**Task brief**.
Of the records that follow, copy only the lines from the line containing "Given: Search help" to the line containing "This screenshot has height=720, width=864.", both included, exactly as written.

**Stored data**.
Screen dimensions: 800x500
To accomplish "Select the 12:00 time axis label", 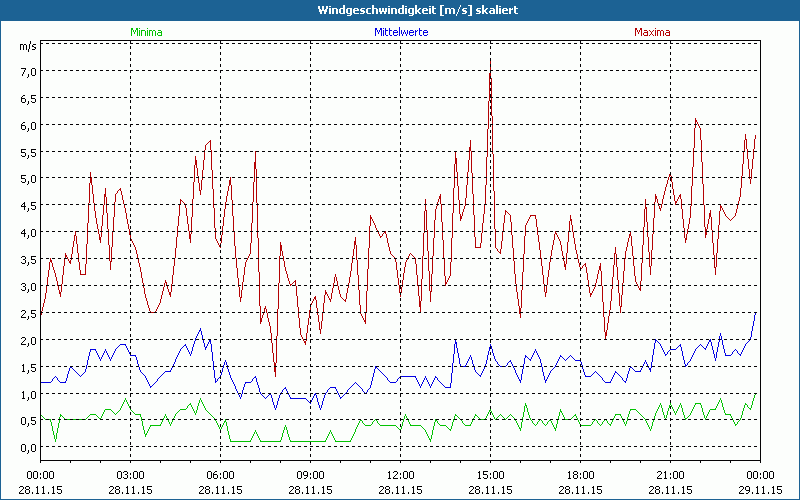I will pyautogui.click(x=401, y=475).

...

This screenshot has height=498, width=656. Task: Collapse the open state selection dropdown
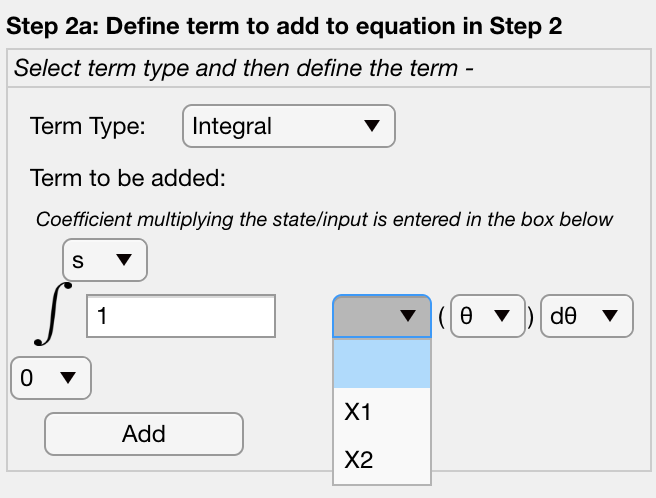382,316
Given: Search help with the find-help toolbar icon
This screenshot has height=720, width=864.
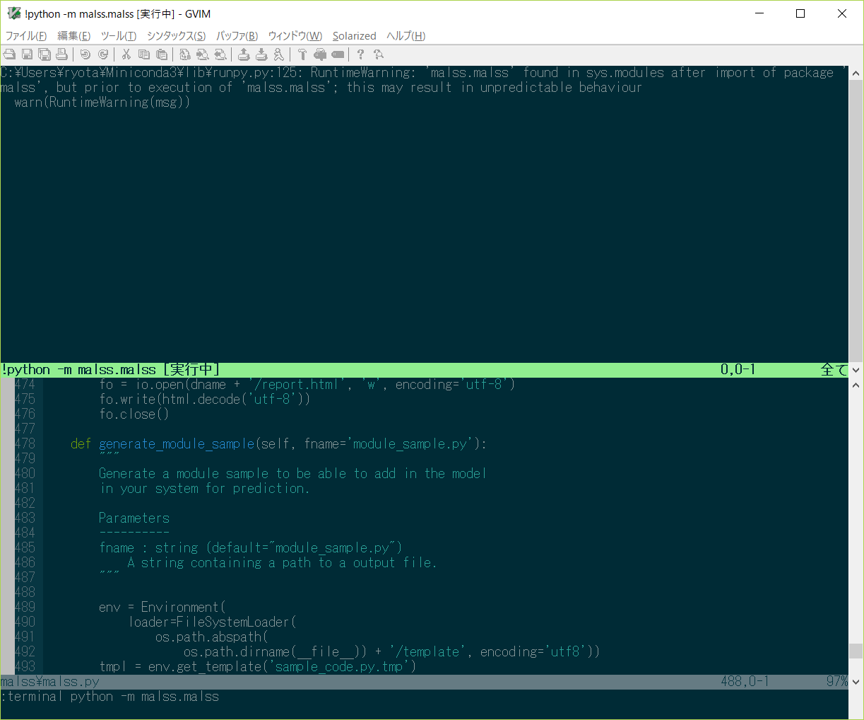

**Result of this task**.
Given: Search help with the find-help toolbar icon
This screenshot has height=720, width=864.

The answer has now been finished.